Artigo de Natália Bonavides (deputada federal PT RN) publicado originalmente na edição 198 do Jornal Página 13.
Previdência: o ataque continua
O relatório da PEC 06/2019, que trata da reforma da previdência, foi apresentado na comissão especial da Câmara dos deputados no dia 13 de junho, pelo relator Samuel Moreira (PSDB/SP).
O conteúdo do relatório mantém a lógica de penalizar os mais pobres, que embasa essa reforma. Os trabalhadores terão que pagar mais para a previdência, trabalhar mais tempo e receber menores benefícios, ou até não receber, diante da dificuldade em atingir os novos critérios para a aposentadoria. Em resumo: o relatório ameniza alguns pontos do perverso projeto apresentado pelo governo, mas segue sendo um duro golpe nos direitos da classe trabalhadora brasileira.
Acerca das questões que foram modificadas em relação ao projeto original, os principais destaques são para capitalização, aposentadoria rural e benefício de prestação continuada (BPC). Sabemos que a retirada de alguns desses temas do relatório é fruto da pressão popular oriunda da mobilização contrária à reforma da previdência, mas também não podemos ter ilusões sobre a natureza destrutiva do projeto, que segue sendo muito ruim.

(EXERCÍCIO) Edite o trecho do texto sobre a reforma da previdência que começa em "Previdência: o ataque" e termina em "Samuel Moreira (PSDB/SP).", substituindo "comissão especial" por "comissão mista". Os dados abaixo provêm de outra fonte.

(DADOS ARMAZENADOS)

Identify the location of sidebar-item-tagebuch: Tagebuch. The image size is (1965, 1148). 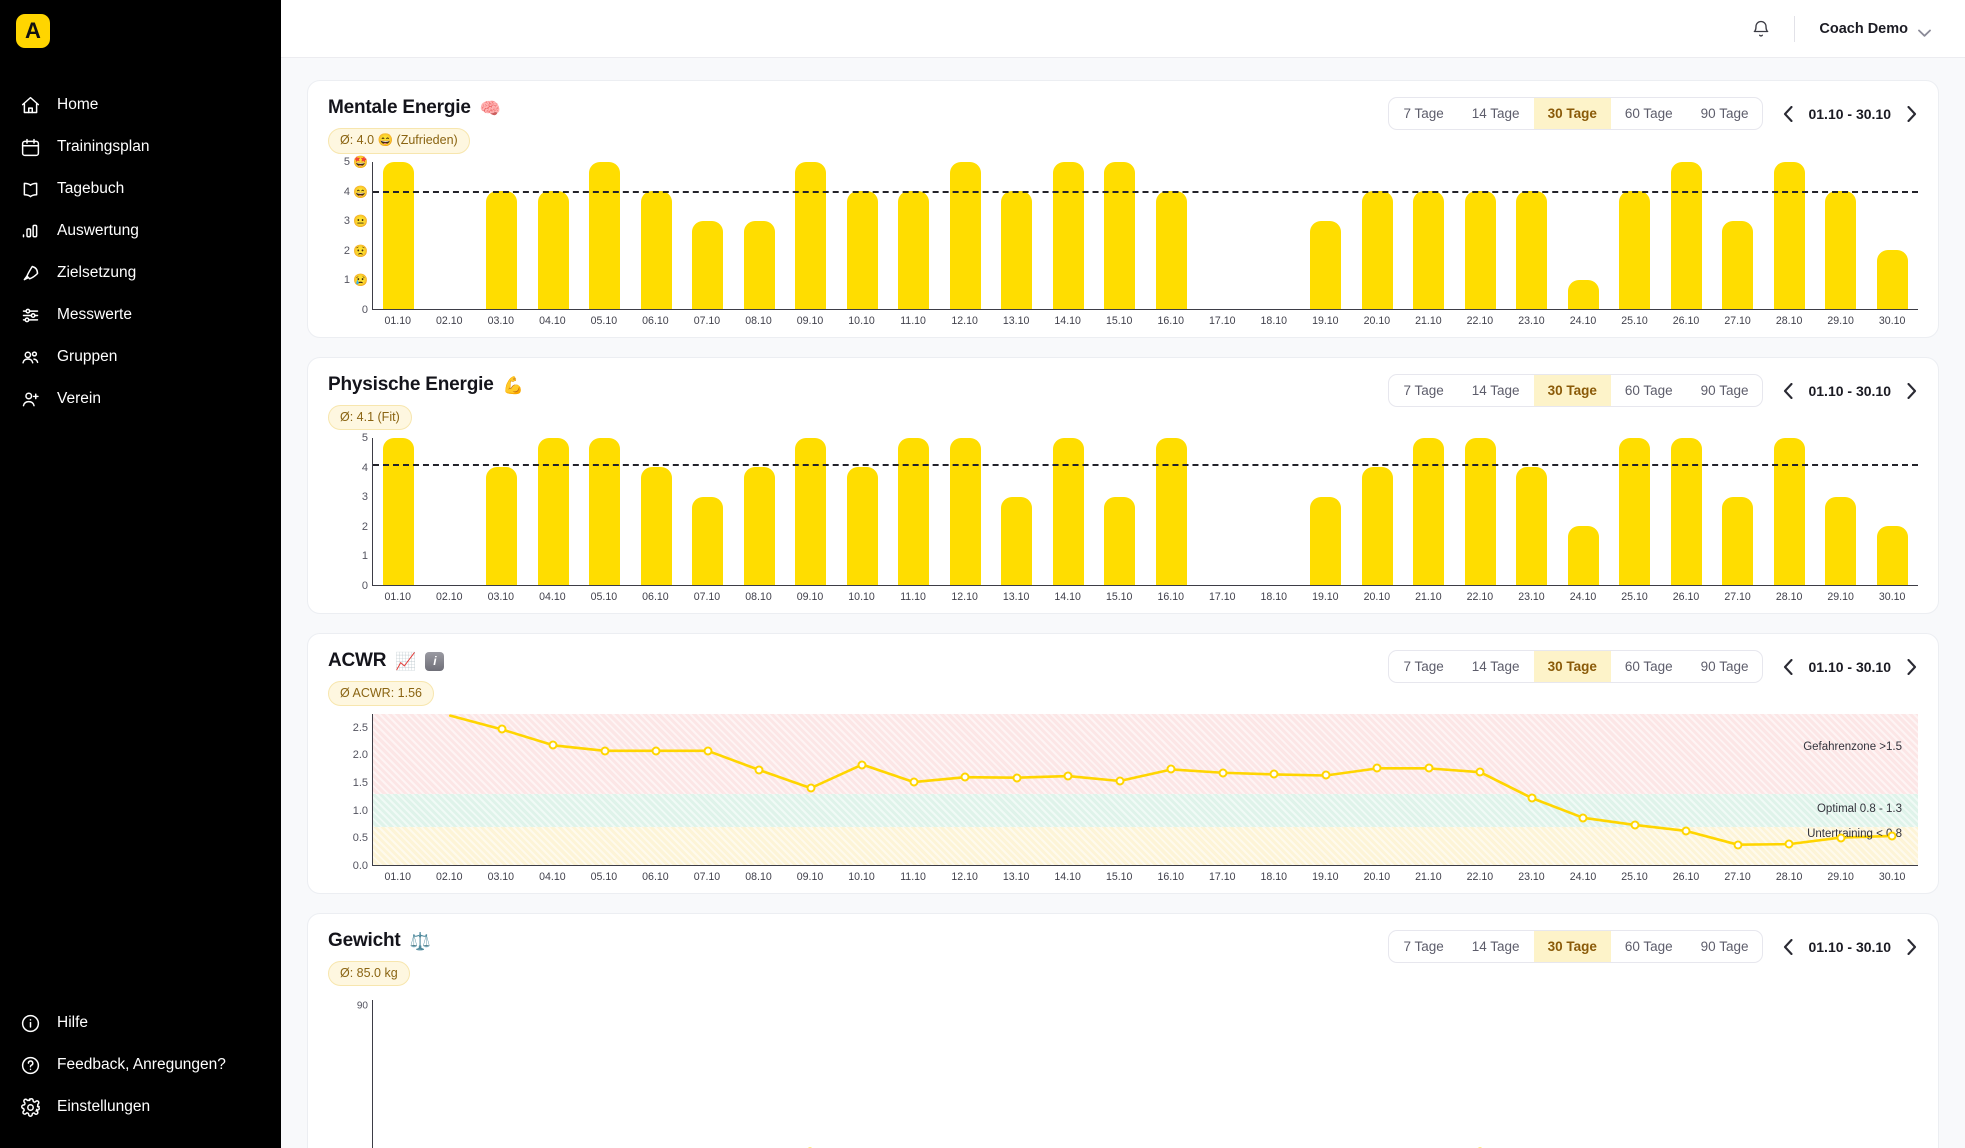
(140, 189).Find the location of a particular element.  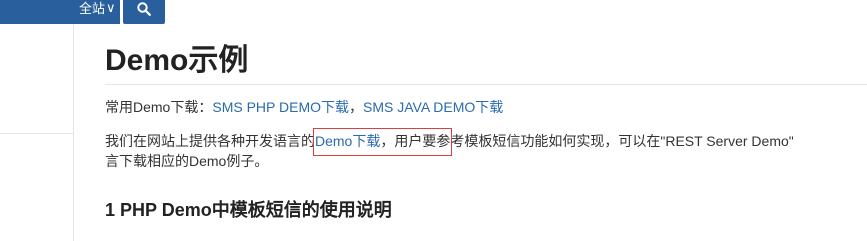

downloads-prefix: 常用Demo下载： is located at coordinates (159, 107).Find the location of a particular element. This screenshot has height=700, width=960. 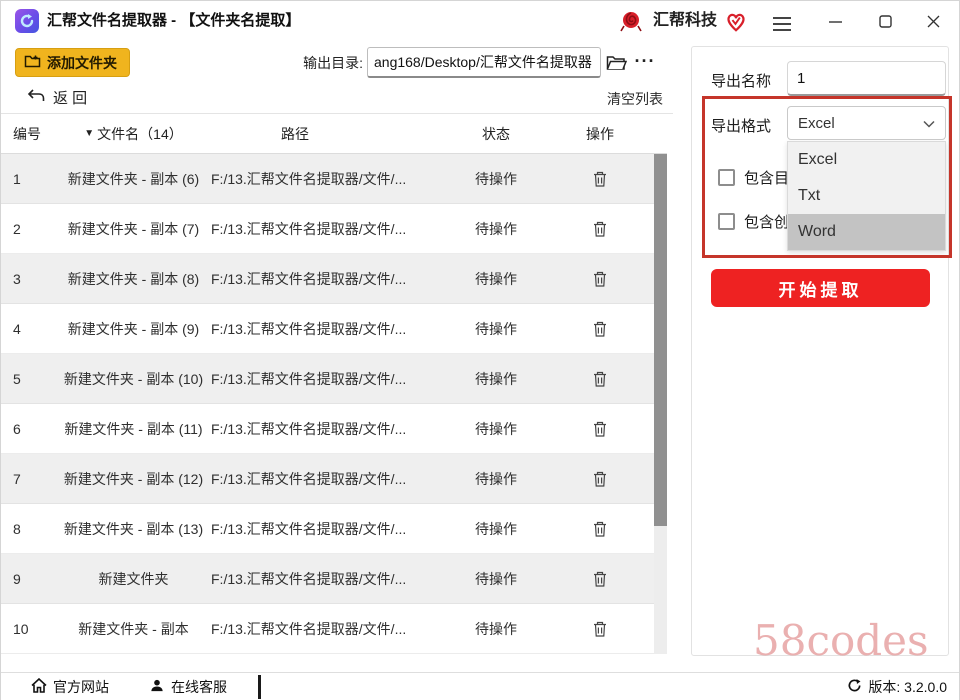

undo-arrow-icon is located at coordinates (36, 98).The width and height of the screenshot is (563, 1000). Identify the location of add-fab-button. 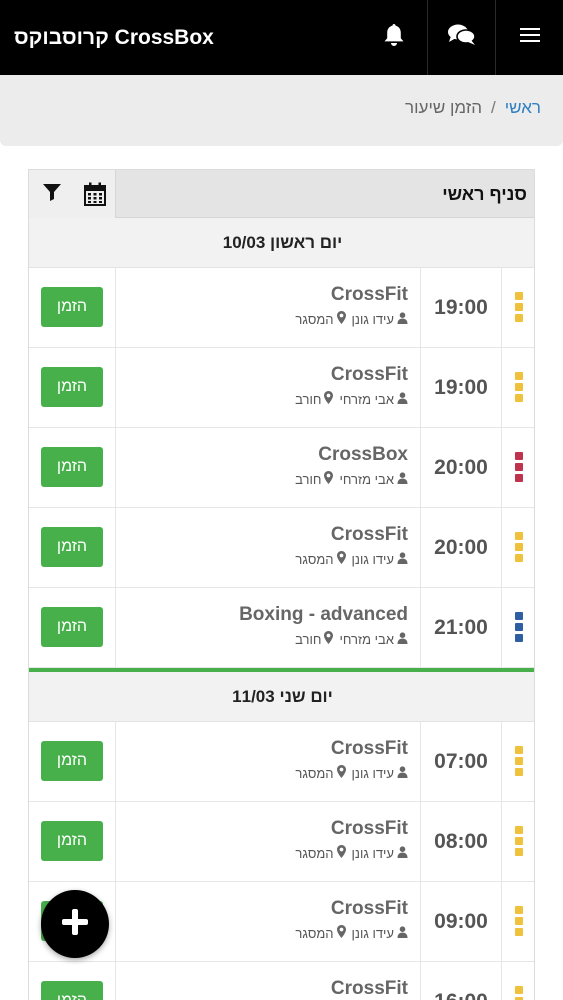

(EXERCÍCIO RESOLVIDO)
Previdência: o ataque continua
O relatório da PEC 06/2019, que trata da reforma da previdência, foi apresentado na comissão mista da Câmara dos deputados no dia 13 de junho, pelo relator Samuel Moreira (PSDB/SP).